Part 1 Inspection of fresh meat and live bivalve mollusks
The student will acquire knowledge and skills on production of fresh meat. He/she must have experience and practices on: legislation on the production of fresh meat, minced meat and meat preparations, meat preservation technologies; hygienic measures in production technologies, cutting, preparation, packaging and storage of fresh meat, factors that affect meat safety; control of microbial and chemical contamination of fresh meat; criteria to evaluate the quality of meat; procedures for prevention; labeling of fesh meat.

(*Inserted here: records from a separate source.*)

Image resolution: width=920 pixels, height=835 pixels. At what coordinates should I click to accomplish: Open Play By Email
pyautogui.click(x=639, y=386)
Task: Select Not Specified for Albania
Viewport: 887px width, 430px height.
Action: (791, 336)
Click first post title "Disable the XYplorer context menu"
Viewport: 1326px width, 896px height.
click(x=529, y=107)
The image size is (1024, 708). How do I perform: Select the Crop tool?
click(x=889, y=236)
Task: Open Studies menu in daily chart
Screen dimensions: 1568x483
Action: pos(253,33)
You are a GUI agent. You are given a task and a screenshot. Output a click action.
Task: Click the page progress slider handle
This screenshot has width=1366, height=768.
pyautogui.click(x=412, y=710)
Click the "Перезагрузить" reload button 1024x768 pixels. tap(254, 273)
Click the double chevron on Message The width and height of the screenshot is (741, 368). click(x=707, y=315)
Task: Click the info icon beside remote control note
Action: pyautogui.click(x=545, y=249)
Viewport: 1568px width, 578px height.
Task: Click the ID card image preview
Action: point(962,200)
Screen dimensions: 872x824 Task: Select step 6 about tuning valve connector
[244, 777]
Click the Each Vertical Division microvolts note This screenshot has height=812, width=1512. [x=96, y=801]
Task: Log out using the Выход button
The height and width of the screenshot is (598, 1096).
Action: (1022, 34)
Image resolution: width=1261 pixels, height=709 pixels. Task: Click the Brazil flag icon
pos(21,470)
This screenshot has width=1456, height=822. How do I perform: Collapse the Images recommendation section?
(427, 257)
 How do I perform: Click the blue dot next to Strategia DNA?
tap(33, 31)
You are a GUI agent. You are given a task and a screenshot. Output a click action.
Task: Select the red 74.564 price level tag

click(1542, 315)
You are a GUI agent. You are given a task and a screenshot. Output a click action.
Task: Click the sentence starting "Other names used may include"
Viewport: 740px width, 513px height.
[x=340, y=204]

Systematic and identification of Mediterranean live bivalve molluscs; Live bivalve supply chain in Sardinia; classification and monitoring of production and relaying areas; Technology of purification; Structural and functional requisites of bivalve molluscs purification/dispatch centers; Main chemical and biological hazards in live bivalve molluscs; labelling and traceability of bivalve molluscs; main commercial and sanitary frauds
Part 2 Legislation on food of animal origin
The student acquires knowledge on the food legislation considering the international context (Codex Alimentarius, WHO), the European Union food law, the national and regional laws. In particular, the student learns issues related to laws enforcement and procedures on the Food Safety management and Official Control, considering the contest of the whole food chain. The student will be able to use definitions and application of law requirements and criteria; to search references and documents related to food legislation; to identify the food health and quality certifications.